Chicago's City Council approved a budget amendment Wednesday to use $14.7 million in unspent property tax rebate funding to invest in the city’s public safety and economic development.
“Investing in public safety is a top priority, and that is why this package supports police work, expands youth services, creates jobs and invests in our neighborhoods, all of which are vital to improving public safety,” Mayor Rahm Emanuel said in a statement.
The City Council unanimously approved the $21 million property tax rebate program last June, offering homeowners some relief in the wake of a record property tax hike. Despite extending the program to the end of 2016 last November, a great deal of the rebate money was left unclaimed. The city is now using the remaining $14.7 million to create an estimated 1,000 jobs “over the next few years.”
The budget amendment includes $2.8 million to support the Chicago Police Department’s plan to equip all district police officers with body cameras by the end of 2017. Another $1.6 million will go to crime fighting intel centers, which provide tools to facilitate quicker response times and aid crime reduction.
The plan also includes $2 million toward a capital fund for neighborhood contractors, investors and developers to rehab vacant homes in certain communities and provide job training for young adults. $1 million will fund a pilot program that will train Chicago City Colleges students in cybersecurity practices.
An additional $1.8 million will support after-school programs for Chicago Public Schools students, while $3.5 million will fund infrastructure improvements at Chicago parks. $1 million will be used to create a new small business incubator on the West Side and another $1 million will go towards a South Side call center.
“These investments build on the substantial 2017 budget investments in public safety and economic development - including out plan to hire nearly 1,000 officers over the next two years, to make youth mentoring universal, and to drive economic growth in our neighborhoods,” Emanuel said.
All told, 25,300 Chicagoans have taken part in the program, receiving an average rebate check of $108. The program cost the city an estimated $3.8 million.

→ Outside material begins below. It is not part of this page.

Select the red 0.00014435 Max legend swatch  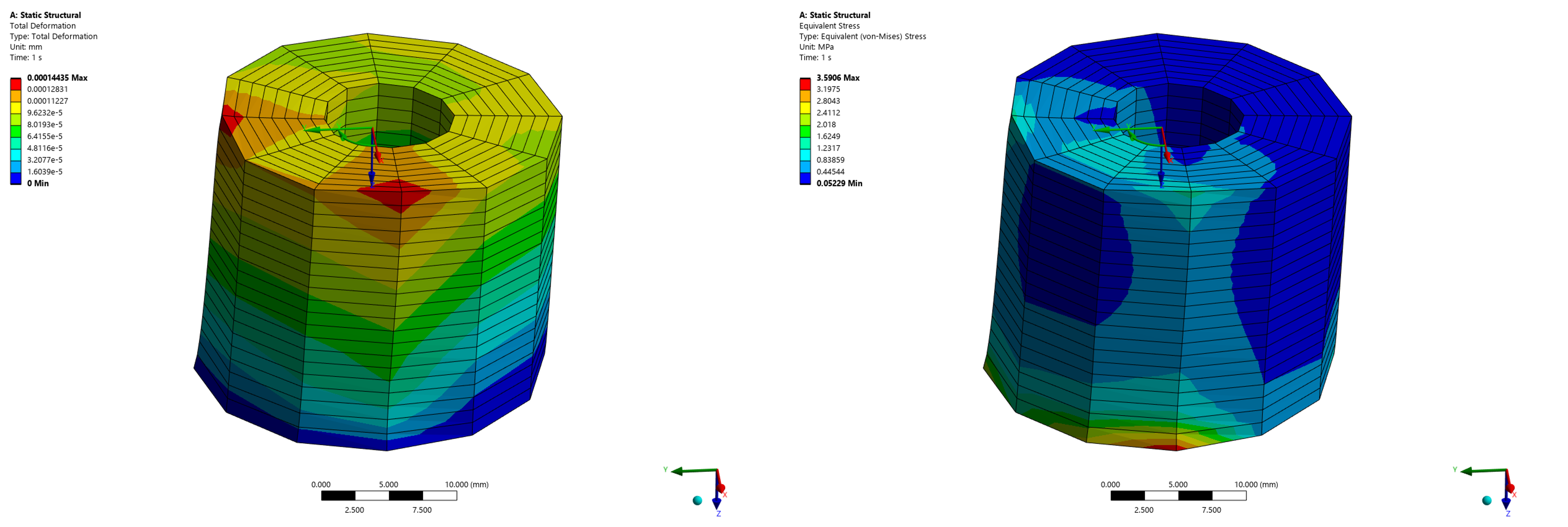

The City Council was expected to vote Tuesday on an ordinance that would restrict Downtown street performers, but pulled back after the American Civil Liberties Union warned that the measure could lead to legal action, according to the Chicago Sun-Times.
“The street performer ordinance already has serious First Amendment problems,” ACLU senior staff counsel Rebecca K. Glenberg wrote in a letter to aldermen obtained by the Sun-Times. "The proposed amendments to the ordinance would add new restrictions that cannot satisfy constitutional standards, leaving the city open to a strong likelihood of litigation.”
Glenberg also urged the city to abandon the new restrictions and called on the City Council to “eliminate the current permit requirement and the prohibition on performances in Millennium Park."
Ald. Brendan Reilly ultimately agreed to push the vote for at least one meeting as the City Council identifies places for street musicians to perform, according to the report.